** WHAT YOU SHOULD DO **
Look below for the line containing "Task: Pick the", then write out that line and every line after it to the end, exactly, minus the pictures.

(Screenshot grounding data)
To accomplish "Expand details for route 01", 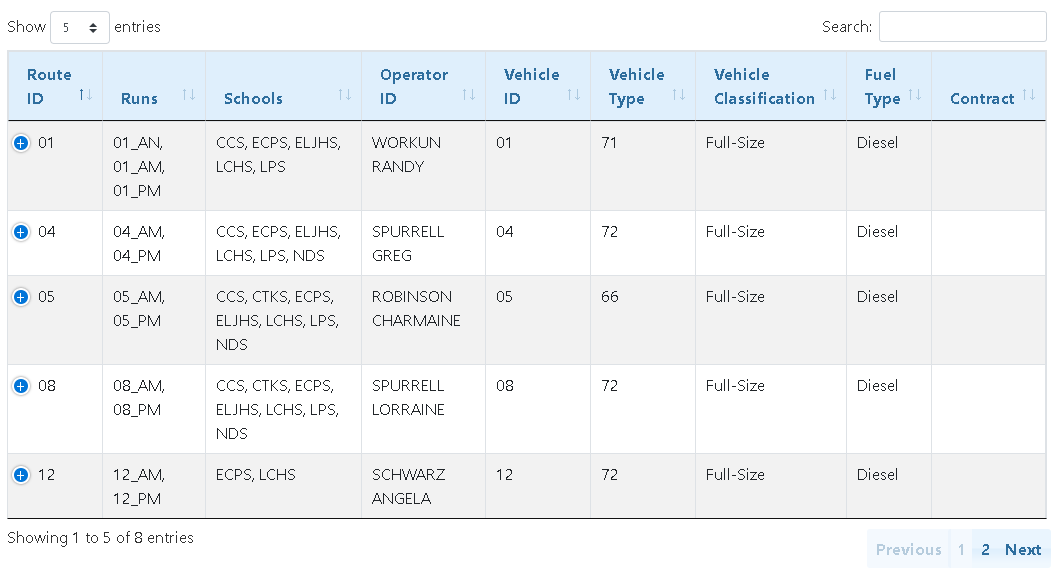I will coord(21,143).
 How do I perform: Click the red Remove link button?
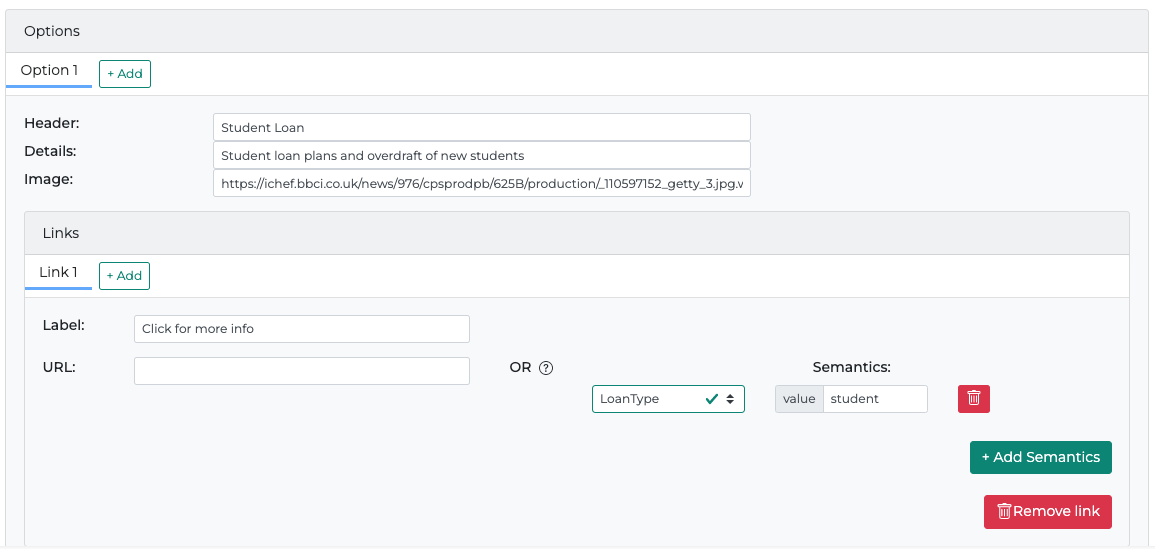coord(1047,511)
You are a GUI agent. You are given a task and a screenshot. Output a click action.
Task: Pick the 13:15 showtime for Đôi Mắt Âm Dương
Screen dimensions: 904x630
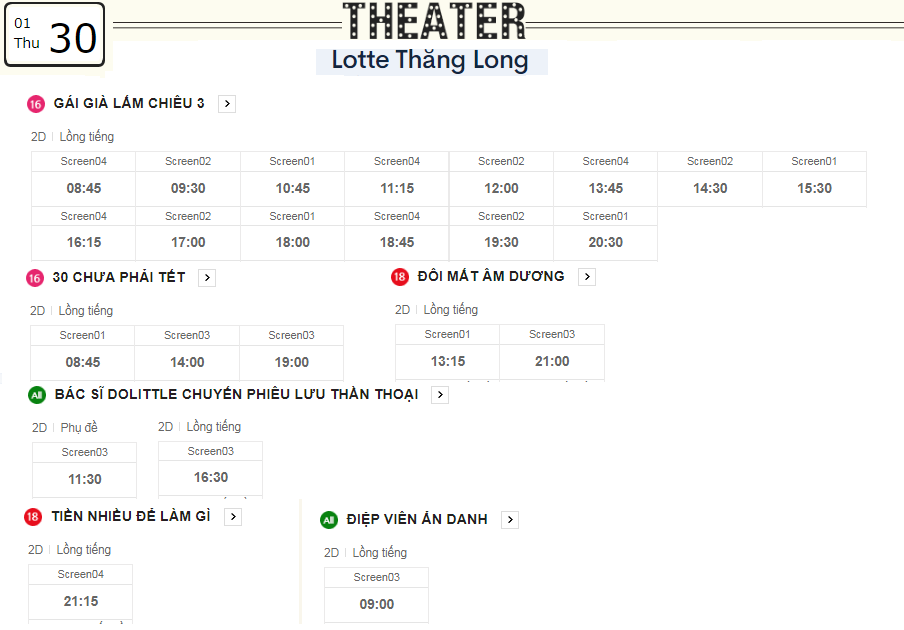pos(447,352)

** ANSWER TO THIS PROBLEM **
Task: Pick the 13:15 showtime for Đôi Mắt Âm Dương
Screen dimensions: 904x630
pos(447,352)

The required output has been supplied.